Alphablocks Text and Ideomotor by Proxy

Whaddup?

Okay, so today’s post is a further exploration of the Alphablocks concept made famous (?) by me in this post.

Now, I try not to pimp my own ideas too much, but if you’ve been sleeping on this concept because you think it’s just a progressive anagram variation, I would encourage you to give it a second look. While there are similarities with a PA, I find this feels much fairer. And that’s because you’re never getting any definitive information from the spectator. In a PA, if the spectator says there’s a B in the word, then it’s clear there’s a B in the word. With Alphablocks you never get that clear-cut information. But you can still narrow down from a large group of words relatively quickly.

I’m posting about this again today because a couple weeks ago I had an idea to make the process much more usable and I sent the idea along to Warwick Harvey who worked on the original version of the Alphablocks tool and within hours he had figured out a way to bring that idea to fruition.

Go back and read the first Alphablocks post if you haven’t yet because it will help to have the understanding of how the basic idea works.

In that version of the tool, you were working off a list of words. Either a list of words you came up with, or a list of words the spectator came up with (as in the Mind Reading Dice trick).

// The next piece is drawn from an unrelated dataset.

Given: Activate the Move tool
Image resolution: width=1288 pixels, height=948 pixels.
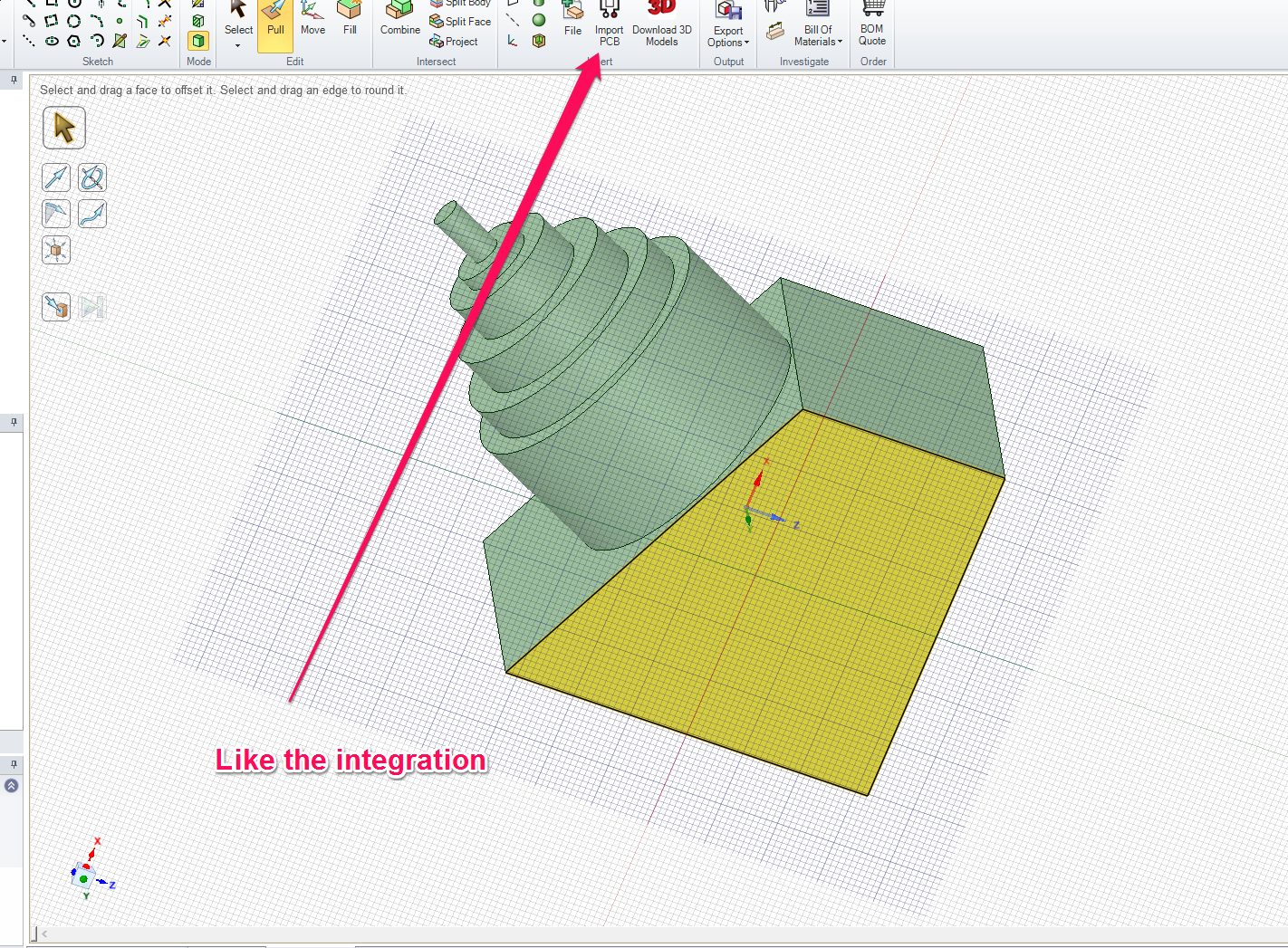Looking at the screenshot, I should coord(312,22).
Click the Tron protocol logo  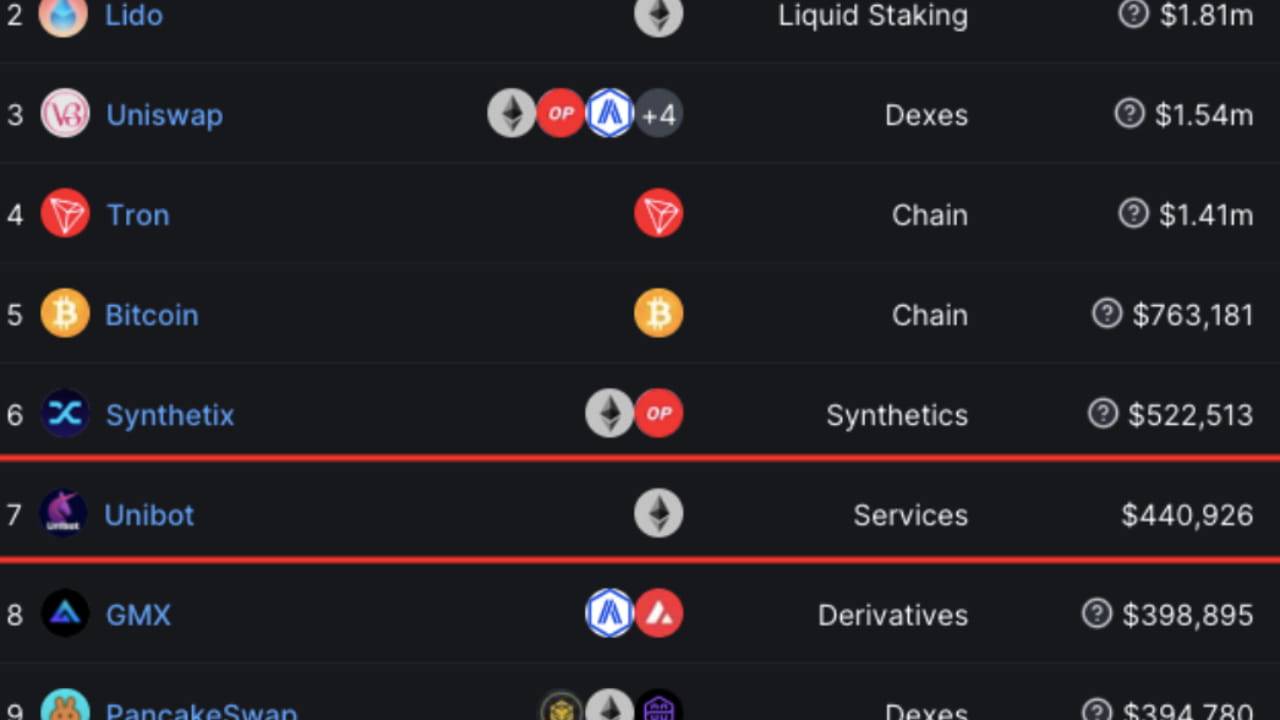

In this version of Alphablocks (known on Warwick’s site as Alphablocks Text) you can do the same basic effect with any (relatively small) chunk of text. So you can do it with song lyrics or a poem or a recipe or the first couple paragraphs of a news article, novel, or speech. Essentially whatever you want as long as it’s not too lengthy.

Here’s an example of what it looks like in action

Ideomotor by Proxy

Recently I called up a friend and suggested we try something out over the phone. I asked her if there was a poem or a soliloquy she had memorized in school or something else she remembered memorizing when she was a kid. The best thing she could come up with (hardly a poem or soliloquy) was the lyrics to the Golden Girls Theme Song.

“Have you ever heard of ideomotor actions? Okay, so they’re like these unconscious, imperceptible movements that people make based on their own expectations. And then those movements get magnified by something you’re touching or holding. So, like, with a ouija board. That thingy moves because you’re expecting it to move and thus you make it move. Or a dowsing rod. You don’t think you’re moving it yourself, but you are. The classic example is with a pendulum.”

I had her grab a necklace with a pendant on the end of it and I showed her how if she held it like a pendulum and just thought “circle” or “line” she could get the necklace to move in a certain manner.

“But what I’m looking into is something way crazier than that. It’s called Ideomotor By Proxy. And what that is, is the idea that you can control a pendulum with your mind when held by somebody else. I know it sounds bananas but I’ve seen it work.

“So here’s what we’re going to try. I want you to think of any word in the Golden Girl’s theme song. Nothing too short. Nothing with just two or three letters. But you don’t have to pick out a word that stands out in any way either. It can be anything. We’ll just use a word from that song because it seems to work best with something you ingrained in your memory as a child. That tends to leave an imprint on the part of your brain that controls this ideomotor function. So do you have a word from the song in mind?”

I had her go onto facetime with me so she could see what I was doing on my end.

I showed her a piece of paper with the letters of the alphabet written in a circle.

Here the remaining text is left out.